Energetic Ceilings of Astrophysical Gravitational-Wave Backgrounds

TL;DR

This paper establishes a universal energy limit for astrophysical gravitational-wave backgrounds, applies it to various sources, and finds current observations are consistent with black hole populations near this ceiling.

Contribution

It introduces a population-agnostic scaling law that sets an absolute energetic ceiling for stochastic gravitational-wave backgrounds across all frequencies.

Findings

The energetic ceiling for supermassive black hole binaries is approximately 1.6 x 10^{-15} at 1 yr^{-1}.

Current GWB observations are consistent with being powered by ultramassive black holes.

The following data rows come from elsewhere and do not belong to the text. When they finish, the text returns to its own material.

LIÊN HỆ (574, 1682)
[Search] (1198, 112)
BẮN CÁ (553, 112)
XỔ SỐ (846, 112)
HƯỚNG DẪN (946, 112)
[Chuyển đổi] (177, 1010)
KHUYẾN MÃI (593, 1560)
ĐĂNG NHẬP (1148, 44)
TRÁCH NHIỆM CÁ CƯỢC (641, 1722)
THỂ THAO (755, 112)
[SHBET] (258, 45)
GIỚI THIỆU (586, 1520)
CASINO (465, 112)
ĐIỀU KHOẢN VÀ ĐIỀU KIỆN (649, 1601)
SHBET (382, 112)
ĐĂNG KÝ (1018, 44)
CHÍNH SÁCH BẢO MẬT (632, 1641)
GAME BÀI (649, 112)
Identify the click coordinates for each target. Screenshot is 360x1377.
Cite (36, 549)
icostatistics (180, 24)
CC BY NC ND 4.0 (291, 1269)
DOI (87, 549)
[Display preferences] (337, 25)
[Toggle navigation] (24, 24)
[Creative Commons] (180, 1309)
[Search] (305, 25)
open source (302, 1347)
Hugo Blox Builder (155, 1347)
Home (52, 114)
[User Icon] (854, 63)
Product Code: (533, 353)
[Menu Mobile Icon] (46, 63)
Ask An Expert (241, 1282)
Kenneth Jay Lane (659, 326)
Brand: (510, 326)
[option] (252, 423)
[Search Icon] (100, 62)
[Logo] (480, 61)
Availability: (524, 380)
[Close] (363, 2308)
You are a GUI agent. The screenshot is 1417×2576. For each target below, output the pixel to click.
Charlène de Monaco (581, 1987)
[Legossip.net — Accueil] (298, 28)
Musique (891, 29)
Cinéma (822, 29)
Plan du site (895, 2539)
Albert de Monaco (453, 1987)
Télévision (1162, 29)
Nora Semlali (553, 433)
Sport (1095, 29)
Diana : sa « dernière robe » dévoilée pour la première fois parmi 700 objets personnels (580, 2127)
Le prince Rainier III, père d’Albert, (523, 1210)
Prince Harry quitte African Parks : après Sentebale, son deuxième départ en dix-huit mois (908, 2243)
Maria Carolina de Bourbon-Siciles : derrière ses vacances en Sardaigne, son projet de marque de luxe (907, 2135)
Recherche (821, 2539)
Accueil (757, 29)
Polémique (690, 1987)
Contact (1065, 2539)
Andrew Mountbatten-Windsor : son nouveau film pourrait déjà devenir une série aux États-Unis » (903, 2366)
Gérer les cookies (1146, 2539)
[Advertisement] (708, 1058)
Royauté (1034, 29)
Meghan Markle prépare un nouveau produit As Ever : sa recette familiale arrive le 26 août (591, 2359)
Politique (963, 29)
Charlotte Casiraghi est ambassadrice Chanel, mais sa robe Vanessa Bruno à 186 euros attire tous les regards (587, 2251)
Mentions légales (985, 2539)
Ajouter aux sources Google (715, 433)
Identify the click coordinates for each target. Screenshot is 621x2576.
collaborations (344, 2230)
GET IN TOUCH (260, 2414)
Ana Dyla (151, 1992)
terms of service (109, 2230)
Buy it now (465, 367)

The total astrophysical background cannot exceed a density parameter of about 10^{-7}.

Abstract

Every astrophysical stochastic gravitational wave (GWB) is limited by the amount of rest mass available to be converted into gravitational radiation. Here we derive a population-agnostic scaling law that places an absolute energetic ceiling on stochastic backgrounds across the entire GW frequency spectrum, from nanoHertz to kilohertz. We apply this framework to bound the backgrounds from supermassive black hole binaries, intermediate-mass black hole captures by supermassive black holes in AGN disks, extreme mass-ratio inspirals, binary neutron stars, Population III remnants, and stellar-mass binary black holes. We find that the energetic ceiling for supermassive black hole binaries is $A \leq 1.6^{+0.3}_{-0.3} \times 10^{-15}$ at a reference frequency of $1\,{\rm yr}^{-1}$. This astrophysical GWB ceiling is within $1\sigma$ with the GWB amplitude reported by NANOGrav, EPTA, and PPTA, implying that the current observed signal is consistent with being powered by a population of ultramassive black holes ($M_\bullet \gtrsim 10^{10}\,M_\odot$). Finally, we demonstrate that the total astrophysical background from all channels combined cannot exceed $\Omega_{\rm gw} \sim 10^{-7}$.